# VST step sequencer recommendations



## creativeforge (Jul 21, 2017)

I'm trying to find a simple to use/understand sequencer I can use to enter chords all at once. Not by drawing in individual notes, but by playing full chords on a controller. Ideally, after each chord is played, the cursor would move in place for the next chord to be entered. And I could select/modify time signature and tempo. 

My present DAW is Mixcraft, but I can't see these functions in it. 

Thank you in advance,

Andre


----------



## synthpunk (Jul 21, 2017)

Cthulhu
https://www.xferrecords.com/cthulhu

There are some free ones listed here you could try
https://www.kvraudio.com/forum/viewtopic.php?p=6219446


----------



## chimuelo (Jul 21, 2017)

Make 8 bar loops.
MIDI CCs for solo and mute groups.
Step sequencers are pieces of a DAW.


----------



## rrichard63 (Jul 21, 2017)

If you own another DAW that has step entry, you could use that to "record" the sequence of chords and then export the MIDI to Mixcraft. I'm suggesting this on the principle that a tool you already know how to use is sometimes more efficient than one you have to learn from scratch. Sequencers and arpeggiators can be complicated beasts, at least for me.

Otherwise, based on what I've heard about it, I would second the recommendation to try Cthulhu for chord progressions. It has a free trial period and is pretty inexpensive.


----------



## creativeforge (Jul 21, 2017)

chimuelo said:


> Make 8 bar loops.
> MIDI CCs for solo and mute groups.
> Step sequencers are pieces of a DAW.



Sadly - and it's embarrassing - I have no idea what this all means. The only sequencers I ever used were in hardware synths, the Korg 01/W, Korg Trinity and Korg Triton. I never was able to convert this knowledge into a DAW format. I have a mental block when it comes to this, but I'd like to move beyond that now. I need a short course for dummies... 

Cthulhu does present itself as a perfect fit, though. I plan to be trying it out over the week-end. Thanks guys!


----------



## elpedro (Jul 22, 2017)

*SquaredHeads Nora* is worth checking out


----------



## rrichard63 (Jul 23, 2017)

creativeforge said:


> ... Cthulhu does present itself as a perfect fit, though. I plan to be trying it out over the week-end. Thanks guys!

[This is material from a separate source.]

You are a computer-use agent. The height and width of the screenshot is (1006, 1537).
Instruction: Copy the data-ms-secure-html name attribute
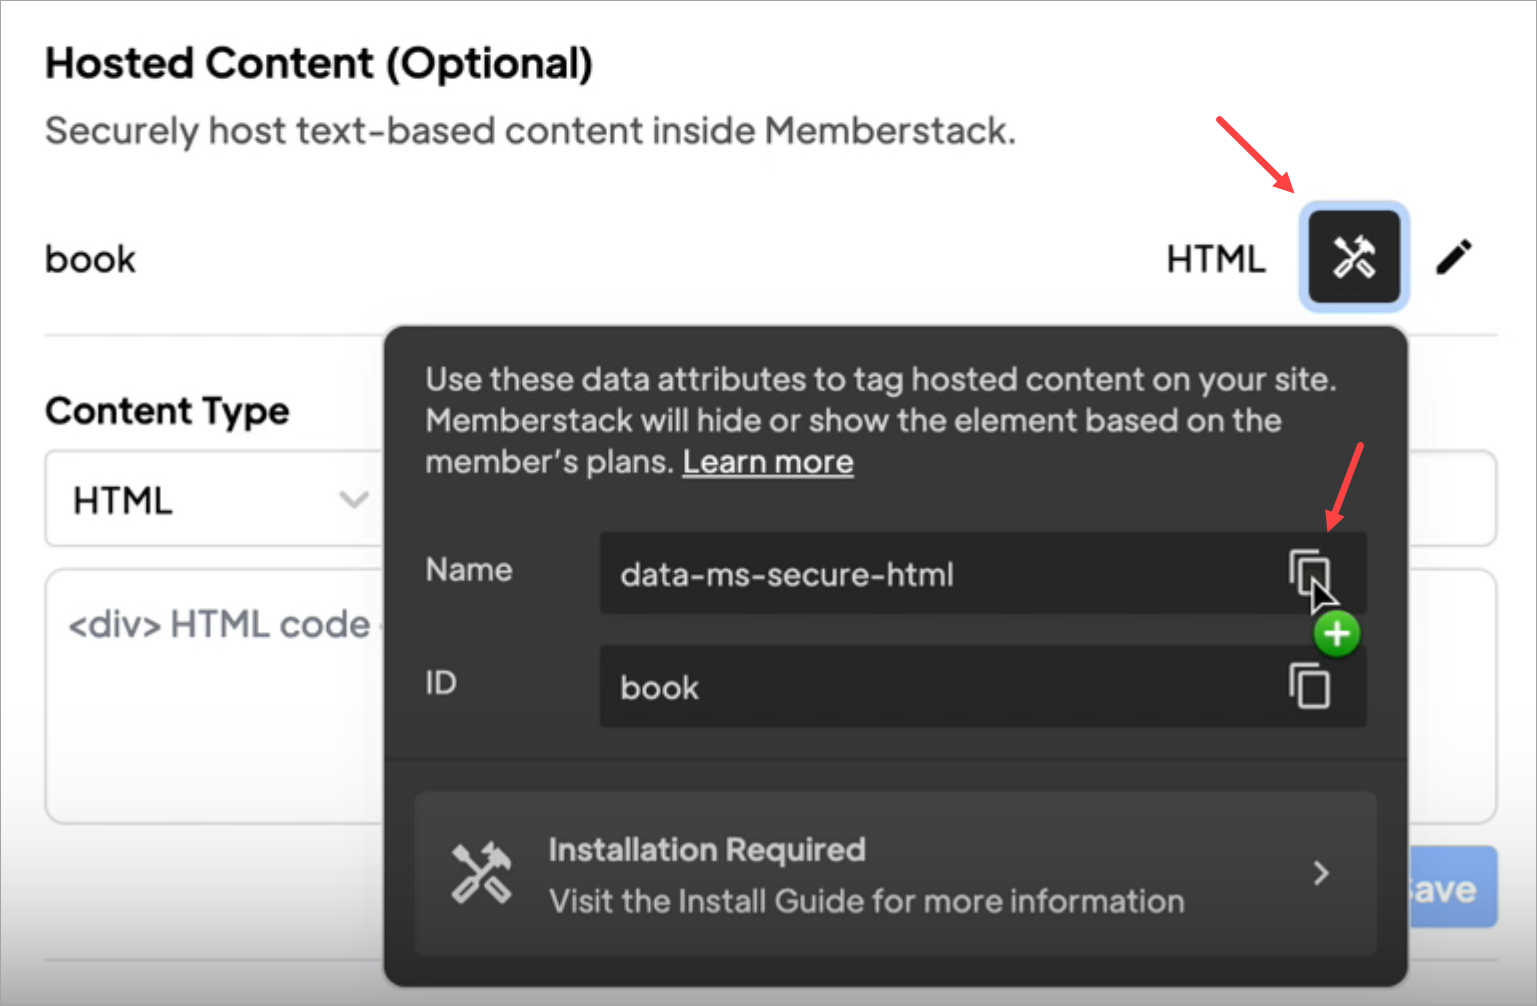1309,573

Let us know what you find out about Cthulhu. I'm trying to understand these things better myself.


----------



## AllanH (Jul 24, 2017)

Here a few additional ones I've looked at: 
BlueARP by Graywolv (free), 
Kirnu Cream, and Squareheads Nora.


----------



## synthpunk (Jul 24, 2017)

Five 12 Numerolgy http://www.five12.com comes with a midi plugin version as well. It's more based on recreating analog sequencers but I quite enjoy it on the on occasion. I also like the fact that you can physically trigger things using a Novation Launchpad Jr.


----------



## manuhz (Jul 24, 2017)

Numerolgy is great but available only on Mac


----------



## synthpunk (Jul 24, 2017)

My bad.



manuhz said:


> Numerolgy is great but available only on Mac


----------



## Krisemm (Aug 1, 2017)

I agree with cthulhu. Haven't used it in a while, but its good.
Kirnu cream is also good.

Have a look at this one. Sugar Bytes are really good at thinking outside the box, and they always have a ton of randomization features to make happy accidents that you wouldn't ordinarily have consciously thought of.
This one is a bit of a beast and does everything you could possibly want a midi sequencer to do, and plenty besides...

https://sugar-bytes.de/en/consequence

Thesys is also worth a look

https://sugar-bytes.de/en/thesys

Im personally a big fan of Sugar Bytes. Always innovative and fresh.


----------



## heisenberg (Aug 1, 2017)

Sugar Bytes stuff looks great. When do they typically have sales?


----------



## Krisemm (Aug 1, 2017)

heisenberg said:


> Sugar Bytes stuff looks great. When do they typically have sales?




Black friday is coming up so you never know. I think thats when I bought most of the sugar bytes plugins I have.
Keep an eye out on plugin boutique around black friday


----------



## Sosimple88 (Aug 18, 2017)

I also have Kirnu Cream and it's great for what you're looking for.


----------



## gsilbers (Sep 25, 2017)

nora from squareheads


----------



## Alohabob (Sep 26, 2017)

I could be way off on what you are looking for. i'm a very old school composer and I used to write completely by step editing. It sounds like you simply want to write a piece of music, not by playing live and recording but not always hand drawing every note.

Seems you want to enter in a series of chords by placing your cursor at the start of measure one, play a chord and then have it appear as a chord of whole notes, then your cursor moves to the start of measure two, you press the chord and it shows up and move to measure three, etc. Am I correct?

If this is what you want, lol into Studio One 3 by Presonus. That is how I usually compose music and after trying many programs it is the one that best resembled the program I used back in the 80s and 90s. It can do very advanced things as well, but I found it had the best interface and system for step editing. You can easily switch from whole to quarter notes and step right through your music.


----------



## synthpunk (Oct 2, 2017)

Here is a freebie one

HY Free Step Sequencer
https://hy-plugins.com/product/hy-seqcollectionwinmac/

click download/free version


----------



## gsilbers (Oct 2, 2017)

keystep from arturia is another option.


----------



## synthpunk (Dec 8, 2017)

Another HY Step Sequencer, see free version.
https://hy-plugins.com/product/hy-rpewin-mac/



synthpunk said:


> Here is a freebie one
> 
> HY Free Step Sequencer
> https://hy-plugins.com/product/hy-seqcollectionwinmac/
> ...


----------